【7月10日 AFP】元イランの柔道選手サイード・モラエイ(Saeid Mollaei、アゼルバイジャン)と、同選手がイランから亡命する要因になったサギ・ムキ(Sagi Muki、イスラエル)との対戦が、9日に行われた柔道グランドスラム・ブダペスト大会(2022 Judo Grand Slam Budapest)の試合で実現した。

 両選手は81キロ級の3回戦で対戦し、モラエイが勝利した。現在は友人となっている二人は、試合後には抱擁を交わした。

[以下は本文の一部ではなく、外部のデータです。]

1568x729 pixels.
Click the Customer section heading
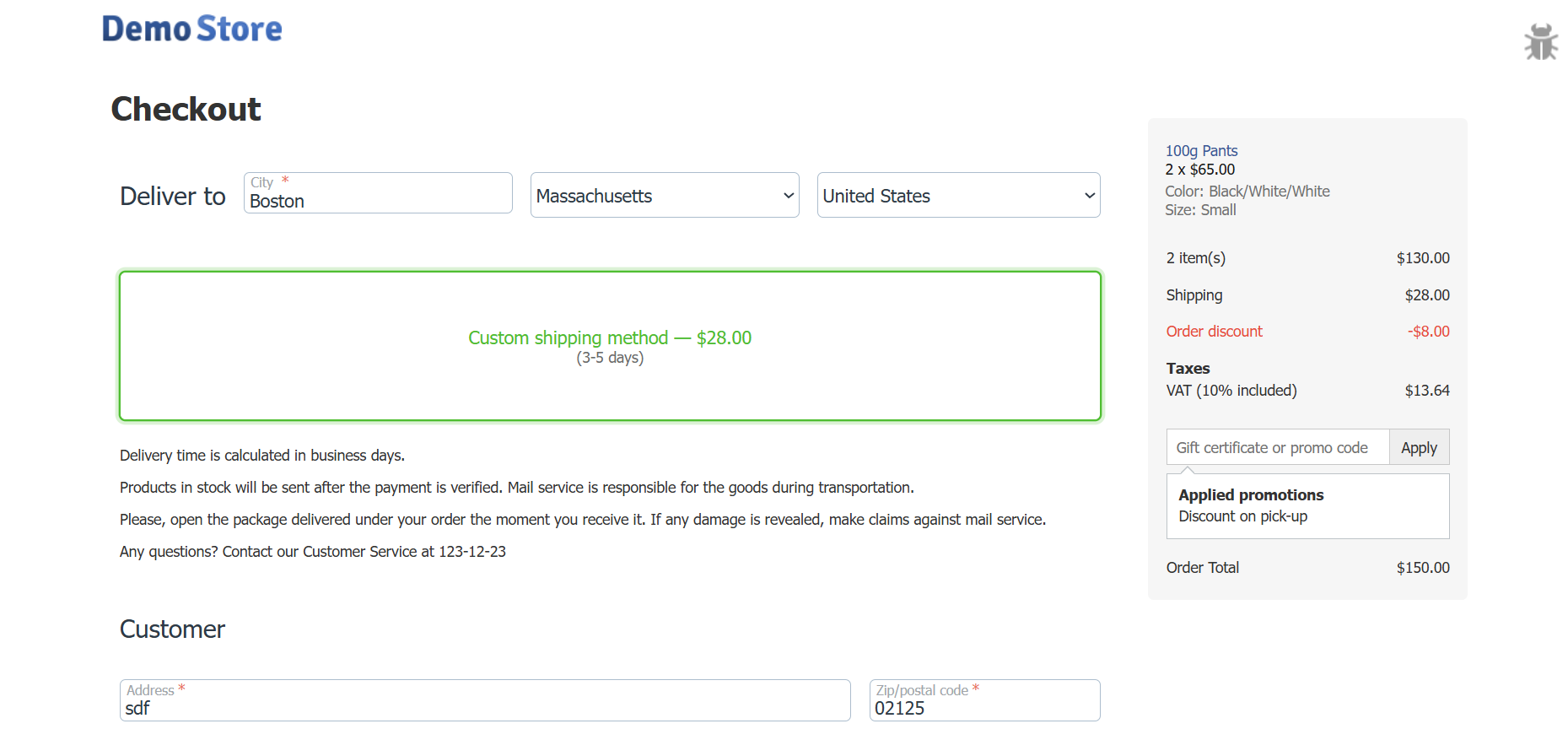172,629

 ムキがインスタグラム(Instagram)で「スポーツが政治に勝利」したと喜び、「難しい状況でもあらゆる溝に橋を架けるスポーツと友情の力」をたたえると、モラエイは「ありがとう兄弟」と返した。モラエイは決勝まで勝ち進み、ギリェルメ・シュミット(Guilherme Schmidt、ブラジル)に敗れたが銀メダルを獲得した。

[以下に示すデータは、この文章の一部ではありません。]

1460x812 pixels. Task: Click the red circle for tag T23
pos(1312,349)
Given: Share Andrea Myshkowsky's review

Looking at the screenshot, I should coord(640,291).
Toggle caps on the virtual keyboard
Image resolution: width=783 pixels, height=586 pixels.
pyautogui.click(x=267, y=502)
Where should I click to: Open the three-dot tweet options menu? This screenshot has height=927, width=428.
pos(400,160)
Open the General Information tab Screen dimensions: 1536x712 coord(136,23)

 両者の物語は、2019年8月の世界柔道選手権(World Judo Championships 2019)にさかのぼる。81キロ級の世界王者だったモラエイは、準決勝と3位決定戦で敗れて5位となったが、金メダルを獲得したムキとの対戦を回避するため、イラン柔道連盟(IRIJF)から試合を放棄するよう指示されていたことを明かし、連盟は資格停止処分を科された。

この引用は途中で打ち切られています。